Exercise brief | From the passage on magnetic refrigeration, reproduce word for word everything from "The objectives of" to "in the literature.".

Extract |
===============
The objectives of the present paper are in three folds: (1) to test the potentiality of enhancing the heat transfer between the magnetocaloric material and the heat transfer fluid by the means of nanofluids; (2) to better understand the influence of each transfer mechanism on the performance of the system; (3) to perform a parametric study and qualify the influences of the nanoparticle volume fraction and the blowing time (through UF) on the COP, exergy efficiency and cooling power. To the best of the author’s knowledge, these three objectives have not been considered yet in the literature.
In this article, the description of the thermodynamical model is first presented in Section 2. The assumptions are stated and the main parameters are introduced. The results are discussed in Section 3. Emphasis is made on the influence of the nanoparticle volume fraction and blowing time on the COP, exergy efficiency and cooling power of the system. Finally, conclusions are drawn in Section 4 about the relevance of using nanofluids in magnetic refrigeration to enhance the thermal exchanges between the magnetocaloric material and the heat transfer fluid.

2. One-Dimensional Numerical Method

2.1. Description of the System

The considered model is schematically depicted in Figure 1. This device is made from two heat exchangers at each end, a source of magnetic field that can be removed with the help of an actuator, a pump that drives the heat transfer fluid and a regenerator which consists of parallel-plates composed of a magnetocaloric material (gadolinium). The valves allow the fluid inside the heat exchangers to flow only when the temperature gradient is sufficient. When steady state is reached, heat is absorbed at the cold end (CS) and rejected at the hot source (HS). This configuration is similar to the experimental reciprocating prototype constructed by Roudaut [17].
===============
Entries supplied |
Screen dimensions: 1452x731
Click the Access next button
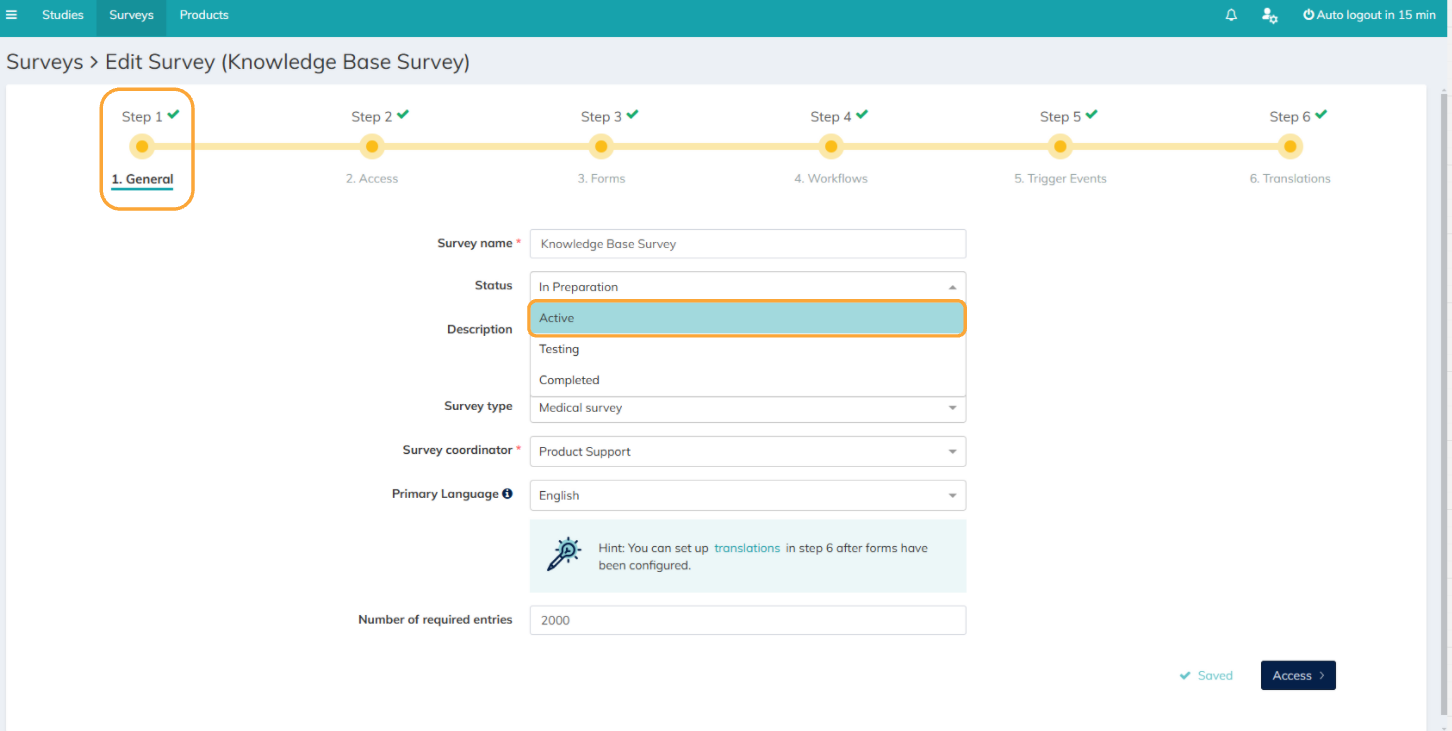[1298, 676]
===============
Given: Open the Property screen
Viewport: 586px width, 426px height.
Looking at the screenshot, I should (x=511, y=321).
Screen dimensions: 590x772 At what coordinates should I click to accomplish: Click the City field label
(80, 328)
===============
Written answer |
The objectives of the present paper are in three folds: (1) to test the potentiality of enhancing the heat transfer between the magnetocaloric material and the heat transfer fluid by the means of nanofluids; (2) to better understand the influence of each transfer mechanism on the performance of the system; (3) to perform a parametric study and qualify the influences of the nanoparticle volume fraction and the blowing time (through UF) on the COP, exergy efficiency and cooling power. To the best of the author’s knowledge, these three objectives have not been considered yet in the literature.